Windows 10 is two years old. Back in 2015, when it was first released to the general public, it had its fair share of bugs. Many people called it a Beta product that had been pushed to users. That first impression of Windows 10 still lingers to this day. While the OS has improved both in stability and in features most people haven’t forgotten how problematic it was back in 2015. It leads people to think that perhaps some apps aren’t compatible with Windows 10. This is a documented problem that people face and Microsoft has developed a tool to check app compatibility in Windows 10 .
Ready For Windows 10
Ready For Windows 10 is a simple look-up tool. All you have to do to check app compatibility in Windows 10 is enter an app’s name. The tool will take care of the rest.

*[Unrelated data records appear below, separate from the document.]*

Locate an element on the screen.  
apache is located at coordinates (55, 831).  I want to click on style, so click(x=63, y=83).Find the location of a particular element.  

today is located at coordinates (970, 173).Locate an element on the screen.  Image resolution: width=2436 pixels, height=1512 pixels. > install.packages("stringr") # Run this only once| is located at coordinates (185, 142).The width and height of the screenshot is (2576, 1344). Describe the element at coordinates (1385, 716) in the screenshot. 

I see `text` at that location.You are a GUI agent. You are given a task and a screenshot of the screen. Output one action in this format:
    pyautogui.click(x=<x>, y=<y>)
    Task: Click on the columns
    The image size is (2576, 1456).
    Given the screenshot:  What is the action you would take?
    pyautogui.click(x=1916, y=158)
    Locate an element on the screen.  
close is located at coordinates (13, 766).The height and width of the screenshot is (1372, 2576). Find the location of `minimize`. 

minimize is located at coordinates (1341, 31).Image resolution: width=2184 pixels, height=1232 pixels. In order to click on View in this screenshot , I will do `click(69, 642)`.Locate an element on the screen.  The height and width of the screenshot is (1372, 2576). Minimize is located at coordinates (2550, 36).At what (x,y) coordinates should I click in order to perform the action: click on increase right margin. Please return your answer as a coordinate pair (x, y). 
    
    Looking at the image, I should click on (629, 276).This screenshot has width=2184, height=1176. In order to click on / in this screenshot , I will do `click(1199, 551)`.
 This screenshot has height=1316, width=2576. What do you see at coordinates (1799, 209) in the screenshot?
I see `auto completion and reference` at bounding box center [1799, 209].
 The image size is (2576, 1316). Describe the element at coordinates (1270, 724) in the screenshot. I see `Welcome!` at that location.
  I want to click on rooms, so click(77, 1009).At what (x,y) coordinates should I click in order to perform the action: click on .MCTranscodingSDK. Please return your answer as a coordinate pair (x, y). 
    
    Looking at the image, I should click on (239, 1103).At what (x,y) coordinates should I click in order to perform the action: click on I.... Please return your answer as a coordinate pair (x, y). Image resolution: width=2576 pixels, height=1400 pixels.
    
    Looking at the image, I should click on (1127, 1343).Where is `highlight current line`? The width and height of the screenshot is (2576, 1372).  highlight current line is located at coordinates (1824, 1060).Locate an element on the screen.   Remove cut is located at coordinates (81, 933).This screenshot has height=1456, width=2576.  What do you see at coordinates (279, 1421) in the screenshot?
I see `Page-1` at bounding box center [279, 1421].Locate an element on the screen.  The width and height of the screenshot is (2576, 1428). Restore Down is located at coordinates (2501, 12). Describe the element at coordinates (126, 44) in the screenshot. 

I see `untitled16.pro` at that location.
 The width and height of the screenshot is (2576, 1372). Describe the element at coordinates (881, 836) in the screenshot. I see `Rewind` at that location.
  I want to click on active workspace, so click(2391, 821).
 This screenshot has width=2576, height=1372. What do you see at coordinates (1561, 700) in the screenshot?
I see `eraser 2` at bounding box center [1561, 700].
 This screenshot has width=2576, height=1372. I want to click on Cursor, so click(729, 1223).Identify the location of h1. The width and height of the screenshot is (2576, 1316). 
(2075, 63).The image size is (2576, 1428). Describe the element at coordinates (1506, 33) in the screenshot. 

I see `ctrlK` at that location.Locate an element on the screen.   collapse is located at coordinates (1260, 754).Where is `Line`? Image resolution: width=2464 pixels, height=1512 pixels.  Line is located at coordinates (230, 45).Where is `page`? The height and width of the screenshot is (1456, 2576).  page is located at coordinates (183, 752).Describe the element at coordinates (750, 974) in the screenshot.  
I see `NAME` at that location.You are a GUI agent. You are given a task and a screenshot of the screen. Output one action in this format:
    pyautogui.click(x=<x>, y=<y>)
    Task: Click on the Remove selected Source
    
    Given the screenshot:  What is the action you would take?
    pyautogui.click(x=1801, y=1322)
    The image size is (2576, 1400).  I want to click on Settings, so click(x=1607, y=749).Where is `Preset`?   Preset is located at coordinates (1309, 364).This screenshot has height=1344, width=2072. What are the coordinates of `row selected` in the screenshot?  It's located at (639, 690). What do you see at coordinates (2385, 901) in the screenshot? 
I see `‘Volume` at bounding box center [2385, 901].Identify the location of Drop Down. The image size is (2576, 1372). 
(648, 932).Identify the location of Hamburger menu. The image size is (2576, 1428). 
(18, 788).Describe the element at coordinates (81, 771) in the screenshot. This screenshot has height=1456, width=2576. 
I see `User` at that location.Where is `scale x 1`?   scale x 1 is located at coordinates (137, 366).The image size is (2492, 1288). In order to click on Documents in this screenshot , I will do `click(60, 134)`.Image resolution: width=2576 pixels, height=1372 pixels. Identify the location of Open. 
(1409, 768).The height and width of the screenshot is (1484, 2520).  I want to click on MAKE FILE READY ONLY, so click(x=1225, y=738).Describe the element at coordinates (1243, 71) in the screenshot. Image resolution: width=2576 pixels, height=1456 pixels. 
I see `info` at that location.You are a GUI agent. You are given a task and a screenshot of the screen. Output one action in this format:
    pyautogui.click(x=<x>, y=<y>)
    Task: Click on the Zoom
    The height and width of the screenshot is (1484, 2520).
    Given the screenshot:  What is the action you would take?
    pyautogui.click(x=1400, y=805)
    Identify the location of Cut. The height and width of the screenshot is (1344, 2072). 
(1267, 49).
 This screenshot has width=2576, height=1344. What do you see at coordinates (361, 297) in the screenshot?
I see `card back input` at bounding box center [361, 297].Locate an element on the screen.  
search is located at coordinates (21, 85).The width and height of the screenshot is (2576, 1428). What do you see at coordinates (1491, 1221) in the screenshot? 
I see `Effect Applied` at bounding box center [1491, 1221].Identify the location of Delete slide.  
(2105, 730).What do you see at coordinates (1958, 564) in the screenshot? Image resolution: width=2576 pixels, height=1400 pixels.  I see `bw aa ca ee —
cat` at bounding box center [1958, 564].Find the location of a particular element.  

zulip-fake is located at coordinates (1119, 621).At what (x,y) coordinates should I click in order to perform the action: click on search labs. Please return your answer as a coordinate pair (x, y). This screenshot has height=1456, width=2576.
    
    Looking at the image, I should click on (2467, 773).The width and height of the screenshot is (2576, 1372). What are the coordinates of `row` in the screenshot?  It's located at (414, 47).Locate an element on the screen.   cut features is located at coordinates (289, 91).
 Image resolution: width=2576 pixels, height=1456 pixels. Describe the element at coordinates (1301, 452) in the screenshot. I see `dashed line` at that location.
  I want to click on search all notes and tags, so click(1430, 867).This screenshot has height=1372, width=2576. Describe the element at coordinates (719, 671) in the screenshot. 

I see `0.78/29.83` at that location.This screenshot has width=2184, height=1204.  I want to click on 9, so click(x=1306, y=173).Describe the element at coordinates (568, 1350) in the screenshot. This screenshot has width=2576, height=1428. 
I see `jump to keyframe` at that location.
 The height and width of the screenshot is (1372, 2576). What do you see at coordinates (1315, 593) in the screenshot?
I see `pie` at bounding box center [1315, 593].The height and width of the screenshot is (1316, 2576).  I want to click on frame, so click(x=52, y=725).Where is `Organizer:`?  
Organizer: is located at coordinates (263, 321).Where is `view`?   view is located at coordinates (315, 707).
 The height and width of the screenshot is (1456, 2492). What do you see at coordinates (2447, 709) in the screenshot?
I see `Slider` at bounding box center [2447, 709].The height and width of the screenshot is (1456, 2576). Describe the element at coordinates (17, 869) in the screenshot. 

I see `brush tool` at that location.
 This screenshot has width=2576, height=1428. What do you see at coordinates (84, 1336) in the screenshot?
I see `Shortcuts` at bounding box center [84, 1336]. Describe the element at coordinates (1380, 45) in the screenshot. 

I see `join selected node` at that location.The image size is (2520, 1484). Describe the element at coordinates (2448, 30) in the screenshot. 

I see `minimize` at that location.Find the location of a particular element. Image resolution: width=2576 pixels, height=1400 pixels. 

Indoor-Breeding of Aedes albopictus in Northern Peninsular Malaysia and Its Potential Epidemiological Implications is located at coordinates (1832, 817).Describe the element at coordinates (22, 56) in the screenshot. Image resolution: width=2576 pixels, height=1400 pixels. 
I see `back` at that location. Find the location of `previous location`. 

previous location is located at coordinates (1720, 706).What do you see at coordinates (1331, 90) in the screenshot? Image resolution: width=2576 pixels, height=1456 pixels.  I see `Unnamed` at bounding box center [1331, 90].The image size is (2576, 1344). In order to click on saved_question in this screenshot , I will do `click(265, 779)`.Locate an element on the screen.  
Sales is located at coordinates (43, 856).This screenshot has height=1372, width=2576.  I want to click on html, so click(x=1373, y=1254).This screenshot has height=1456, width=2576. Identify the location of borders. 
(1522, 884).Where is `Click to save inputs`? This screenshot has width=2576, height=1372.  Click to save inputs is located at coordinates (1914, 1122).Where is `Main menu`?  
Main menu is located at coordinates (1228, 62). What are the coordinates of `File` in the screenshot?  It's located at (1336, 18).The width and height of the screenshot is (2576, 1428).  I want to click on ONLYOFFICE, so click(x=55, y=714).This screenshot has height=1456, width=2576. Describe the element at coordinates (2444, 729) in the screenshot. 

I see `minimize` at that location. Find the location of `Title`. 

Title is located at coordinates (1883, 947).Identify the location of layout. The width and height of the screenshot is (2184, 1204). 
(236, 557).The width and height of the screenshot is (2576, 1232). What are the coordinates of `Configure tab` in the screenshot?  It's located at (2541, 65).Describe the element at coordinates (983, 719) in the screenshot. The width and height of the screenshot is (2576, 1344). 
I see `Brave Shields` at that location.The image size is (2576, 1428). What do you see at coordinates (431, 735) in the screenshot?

The results let you narrow an app’s compatibility down to each major build for Windows 10. Additionally, you can also narrow down the compatibility check to desktop app, UWP, Edge, IE 11, or an Office add-in. The results show you how many users are using the app you looked up by telling you if it has a high or low adoption rate.
The tool works with both an app name or a software publisher’s name so if you want to look up Photoshop, you can look it up by its name or by its publisher’s name i.e., Adobe.
How Does It Work?
When Windows 10 first launched, you might recall there was quite a lot of talk about Microsoft collecting information from users. This information was broadly categorized as Telemetry data. Windows 10 still collects it and that information is what powers the Ready for Windows 10 tool.
The telemetry information that Windows 10 collects includes which apps a user has installed. We’re not going to condone the practice of collecting users’ information without asking. If an OS needs to collect user information, it should always be something a user can opt-in to. That said, this is a reasonably good use of the data that has been collected.
Realistically, it would be impossible for Microsoft to manually compile a list of all apps that are compatible with Windows 10. It cannot rely on developers to do so either. The information isn’t used to personally identify users in any way so it does appear to be harmless. If you still haven’t upgraded to Windows 10, or if you still haven’t upgraded to a particular build of Windows 10 because you’re worried about app compatibility, check with this tool to see if you can upgrade your OS or not.